Scenic Designer & Art Director
Life and Trust
Art Director & Details Designer
Life and Trust is the largest immersive theatre piece New York has seen. An American adaptation of Faust set on the eve of the great crash of 1929, written by Jon Ronson, directed by Teddy Bergman and produced by the producers of Sleep No More. The set spans 6 floors of the iconic Farmers Trust Building at 20 Exchange Place in Manhattan, a 57-story Art Deco building in the heart of the financial district.
Our show starts in the banking branch in the 1920’s, then the audience take a jump into a fever dream of the 1890’s where they are left to roam freely through the expansive set. Certainly this is a place and time that has been well documented on screen, through films including The Age of Innocence and Gangs of New York, but this was a unique opportunity to immerse the audience members in the period and to witness the story unfold around them. As it is a non-verbal immersive dance piece the set and details are extremely important in telling the story; the set needs to act as a character itself. Each space has a story to tell and as you are quite often alone in a space the set needs to hold up as an immersive and engaging experience even when the performers aren’t there.
I started as one of three Scenic Designers, alongside Gabe Evansohn & Grace Laubacher, then moved on to design the details followed by the onsite art direction during the build. We spent so much time at the start of the project researching the period of turn-of-the-century New York thinking about the most exciting spaces to include, at some point we started to understand the frame of mind at the time, and what was happening in technology and industry. The visual possibilities of the gilded age were very attractive to me, I wanted to capture the essence of 19th Century New York then work out how to recreate it in the catacombs of a 1920’s bank while keeping the world feeling big and dynamic. What I was very conscious of was that the story is very much about the rotten decay beneath the gilded surface, a thin layer of gold on the surface that masks the flaws and corruption beneath it. As a result we have opulent, decadent Gilded age interiors juxtaposed with dark and dirty streets, tenements.

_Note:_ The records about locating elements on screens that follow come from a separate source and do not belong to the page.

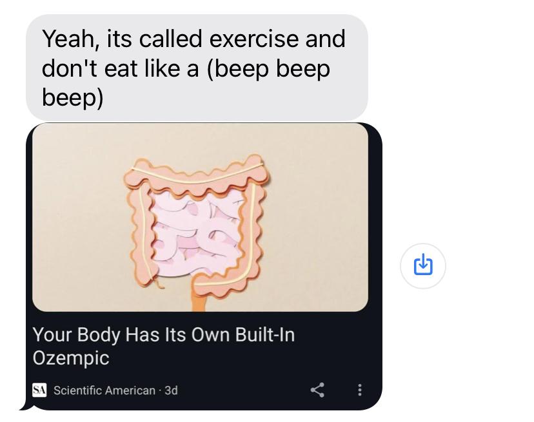
Task: Select the gray exercise message bubble
Action: [x=197, y=68]
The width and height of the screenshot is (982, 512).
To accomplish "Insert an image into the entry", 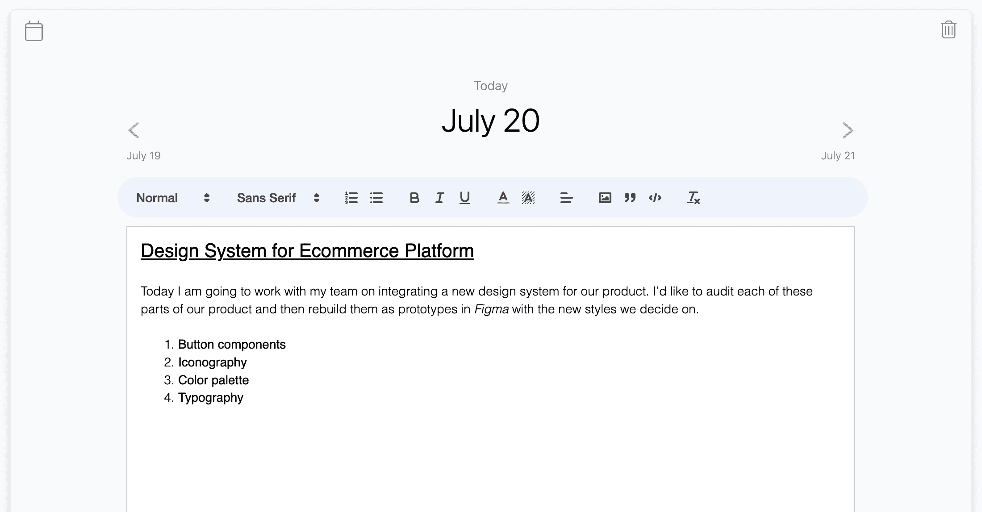I will coord(605,198).
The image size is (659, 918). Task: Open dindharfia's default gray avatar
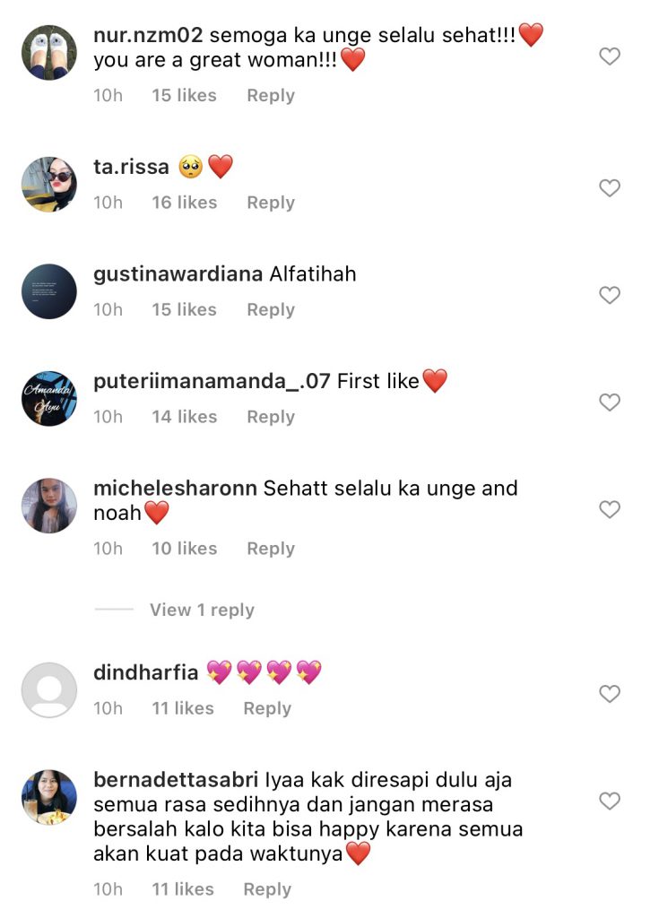click(x=49, y=690)
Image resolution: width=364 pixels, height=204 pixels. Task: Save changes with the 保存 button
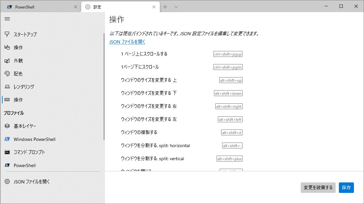(x=346, y=188)
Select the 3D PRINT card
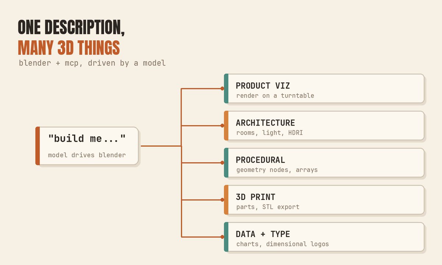Viewport: 442px width, 265px height. (x=324, y=200)
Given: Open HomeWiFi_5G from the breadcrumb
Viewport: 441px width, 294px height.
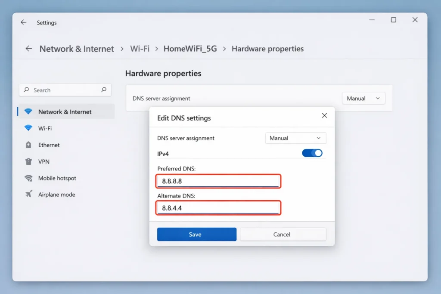Looking at the screenshot, I should coord(190,49).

My job as Details designer and Art director was to translate the script and the director’s vision of it into a living, breathing thing. It’s not just the dressing of sets, it’s creating a complete environment around the characters to help deepen a characters story, from designing their dwelling right down to what should be in the drawer by their bedside table. I wanted to capture both the ornate architecture and the seedy underbelly of 19th century New York and immerse the audience into this iconic era but still convey a contemporary edge. I used color to help create our fever dream look and influence the mood of a space to help convey emotion and narrative. I looked at early color photography and paintings by the American Impressionists from the period and I thought of the set as a monochrome photograph of the past brought back to life through hand coloring as a fever dream. This allows the show to have the painterly quality that allowed us to use brighter colors then you may associate with the period and gives the excuse of making it more contemporary to create a unique unified look.